We have demonstrated a novel and highly economical method for the creation of a fully searchable database of pathology records from paper archives with a minimum of human input and correction time. The process does not require application in contiguous intervals, and as such can be utilized on multiple platforms. Access to the data collection can provide many opportunities for epidemiologic and retrospective research. Reviews on specific central nervous system neoplasms and the corresponding neurosurgical approaches are among a number of current studies made possible on account of the database. Correlation of tumors with demographic data such as age and gender, and analysis of the associated changes over time in such relations have also been undertaken.

The manual verification process was the most time-consuming stage. Breaking down the task into smaller segments with a more efficient redundancy function could have improved the outcome. The relatively low quality of some older documents might have been the main contributing factor to the poor OCR output of the corresponding reports. Scanning was performed at 200 dots per inch (DPI), but could be extended to 600 DPI without much compromise in scanning speed. A larger budget could allow for the use of digital camera equipment, which greatly increases the quality and speed of the scans without the necessity of cutting the paper volumes.10 However, since the quality of the 200 DPI scans and the format of reports might vary in a predictable fashion, more complex programs with learnability functions could be devised to maintain the low cost of the scanning process. This could allow for the automatic flagging of recurrent errors. The feasibility of this approach is currently under investigation. Alternatively, teachable programs could automate the manual checking of the digitized data following expert supervision on the initial runs.

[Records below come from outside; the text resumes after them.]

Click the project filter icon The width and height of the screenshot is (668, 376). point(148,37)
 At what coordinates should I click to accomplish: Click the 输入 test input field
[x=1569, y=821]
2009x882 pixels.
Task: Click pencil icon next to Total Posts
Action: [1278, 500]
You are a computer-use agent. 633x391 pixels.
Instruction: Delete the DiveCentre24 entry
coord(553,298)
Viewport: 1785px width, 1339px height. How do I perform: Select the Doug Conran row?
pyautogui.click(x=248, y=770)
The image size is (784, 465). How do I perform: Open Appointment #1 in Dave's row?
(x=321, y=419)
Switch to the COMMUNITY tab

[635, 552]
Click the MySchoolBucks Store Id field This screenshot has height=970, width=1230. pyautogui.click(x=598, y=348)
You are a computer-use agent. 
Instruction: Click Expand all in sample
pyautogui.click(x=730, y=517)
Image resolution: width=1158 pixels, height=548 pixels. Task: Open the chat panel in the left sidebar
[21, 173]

In addition to the database applications currently in use, a multitude of other research tasks await assessment. The importance of pathological classifications and the introduction of immunohistochemical techniques could be evaluated from both a medical and economical point of view. Furthermore, the availability of surgical operative reports for the majority of cases in our collection can enhance the study of surgical methods. Linkage of the neuropathology database to other clinical data banks such as cancer registries can allow for more comprehensive epidemiologic studies. Additionally, linkage with tumor banks may enable the annotation of the database with genomic information. Higher level database environments can allow for such interconnections among databases in multiple institutions, and thereby facilitate the analysis of familial syndromes and cooccurrence of specific malignancies from multiple dimensions. Moreover, the database environment could be adapted if necessary to optimally suit the requirements of the researcher. Finally, to sustain the high research potential provided by the database, an efficient mechanism for constant addition of new cases and ongoing revision of previous records based on updated diagnostic information is imperative.